Interface IProjectorHead<T>
- Namespace
- AiDotNet.SelfSupervisedLearning
- Assembly
- AiDotNet.dll
Defines the contract for projection heads used in self-supervised learning.
public interface IProjectorHead<T>
Type Parameters
TThe numeric type used for computations (typically float or double).
Remarks
For Beginners: A projection head is a small neural network that transforms encoder outputs into a space optimized for the SSL loss. After pretraining, the projection head is typically discarded and only the encoder is used for downstream tasks.
Why use a projection head?
- Prevents the contrastive loss from degrading encoder representations
- Allows the encoder to keep more general information
- Empirically shown to significantly improve downstream performance
Common architectures:
- Linear: Single linear layer (simplest)
- MLP: 2-3 layer MLP with BatchNorm and ReLU (most common)
- Symmetric: Predictor network in BYOL/SimSiam
Properties
HiddenDimension
Gets the hidden dimension (for MLP projectors).
int? HiddenDimension { get; }
Property Value
- int?
Remarks
Typical values: 2048-4096. Usually larger than output dimension.
InputDimension
Gets the input dimension expected by this projector.
int InputDimension { get; }
Property Value
OutputDimension
Gets the output dimension produced by this projector.
int OutputDimension { get; }
Property Value
Remarks
Typical values: 128-2048. SimCLR uses 128, MoCo uses 128, BYOL uses 256.
ParameterCount
Gets the total number of trainable parameters.

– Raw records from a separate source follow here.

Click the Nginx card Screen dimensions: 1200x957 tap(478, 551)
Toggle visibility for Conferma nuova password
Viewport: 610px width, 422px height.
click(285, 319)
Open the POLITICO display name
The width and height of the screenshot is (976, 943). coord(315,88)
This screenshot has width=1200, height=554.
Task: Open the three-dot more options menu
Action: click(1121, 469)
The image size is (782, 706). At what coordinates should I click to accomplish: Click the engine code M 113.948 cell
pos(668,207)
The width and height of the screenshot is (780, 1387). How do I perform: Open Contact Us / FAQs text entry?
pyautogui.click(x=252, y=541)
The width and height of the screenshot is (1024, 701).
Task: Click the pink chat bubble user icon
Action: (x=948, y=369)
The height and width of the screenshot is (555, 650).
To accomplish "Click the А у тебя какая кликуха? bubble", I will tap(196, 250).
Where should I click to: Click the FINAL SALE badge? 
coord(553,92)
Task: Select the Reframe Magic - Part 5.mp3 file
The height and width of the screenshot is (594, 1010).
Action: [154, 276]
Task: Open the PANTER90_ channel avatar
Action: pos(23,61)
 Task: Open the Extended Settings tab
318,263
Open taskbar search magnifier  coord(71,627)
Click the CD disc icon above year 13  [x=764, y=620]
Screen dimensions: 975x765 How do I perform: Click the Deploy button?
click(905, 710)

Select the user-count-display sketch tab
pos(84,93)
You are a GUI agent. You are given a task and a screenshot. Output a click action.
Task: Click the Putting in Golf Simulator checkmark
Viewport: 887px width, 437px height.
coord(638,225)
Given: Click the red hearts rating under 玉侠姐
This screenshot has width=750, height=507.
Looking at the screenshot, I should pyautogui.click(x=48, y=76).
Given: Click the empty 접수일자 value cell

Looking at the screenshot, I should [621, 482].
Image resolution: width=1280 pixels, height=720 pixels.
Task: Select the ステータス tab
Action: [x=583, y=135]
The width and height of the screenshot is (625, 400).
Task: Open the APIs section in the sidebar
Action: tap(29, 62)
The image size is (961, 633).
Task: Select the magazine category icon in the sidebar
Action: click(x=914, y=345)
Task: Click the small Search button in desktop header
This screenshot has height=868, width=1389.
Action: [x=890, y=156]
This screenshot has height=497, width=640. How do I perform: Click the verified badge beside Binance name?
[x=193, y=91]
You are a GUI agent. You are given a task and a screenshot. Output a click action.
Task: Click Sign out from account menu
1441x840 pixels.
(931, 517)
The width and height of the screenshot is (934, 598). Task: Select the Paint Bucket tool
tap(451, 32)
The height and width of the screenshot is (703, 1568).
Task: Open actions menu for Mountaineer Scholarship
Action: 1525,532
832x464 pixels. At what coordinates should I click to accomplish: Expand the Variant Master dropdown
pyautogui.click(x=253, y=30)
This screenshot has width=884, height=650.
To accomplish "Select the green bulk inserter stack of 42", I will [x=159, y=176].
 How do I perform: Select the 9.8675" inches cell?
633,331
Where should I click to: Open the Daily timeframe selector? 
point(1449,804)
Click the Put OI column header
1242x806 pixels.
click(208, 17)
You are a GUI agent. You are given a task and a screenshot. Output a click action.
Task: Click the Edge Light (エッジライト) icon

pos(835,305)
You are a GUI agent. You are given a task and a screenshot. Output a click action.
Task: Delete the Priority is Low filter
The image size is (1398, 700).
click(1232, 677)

int ParameterCount { get; }
Property Value
Methods
Backward(Tensor<T>)
Performs the backward pass through the projector.
Tensor<T> Backward(Tensor<T> gradients)
Parameters
gradientsTensor<T>The gradients from the loss with respect to projector output.
Returns
- Tensor<T>
The gradients with respect to projector input (for encoder backprop).
ClearGradients()
Clears accumulated gradients.
void ClearGradients()
GetParameterGradients()
Gets the gradients computed during the last backward pass.
Vector<T> GetParameterGradients()
Returns
- Vector<T>
A vector containing gradients for all parameters.
GetParameters()
Gets all trainable parameters of the projector.
Vector<T> GetParameters()
Returns
- Vector<T>
A vector containing all parameters.
Project(Tensor<T>)
Projects encoder output to the SSL embedding space.
Tensor<T> Project(Tensor<T> input)
Parameters
inputTensor<T>The encoder output tensor.
Returns
- Tensor<T>
The projected embedding tensor.
Remarks
For Beginners: This transforms encoder features into a lower-dimensional space where the SSL loss is computed. The projection helps separate the pretraining objective from the learned representations.
Reset()
Resets the projector state (clears any internal buffers).
void Reset()
SetParameters(Vector<T>)
Sets the parameters of the projector.
void SetParameters(Vector<T> parameters)
Parameters
parametersVector<T>The parameter vector to load.
SetTrainingMode(bool)
Sets training or evaluation mode.
void SetTrainingMode(bool isTraining)
Parameters
isTrainingboolTrue for training mode, false for evaluation.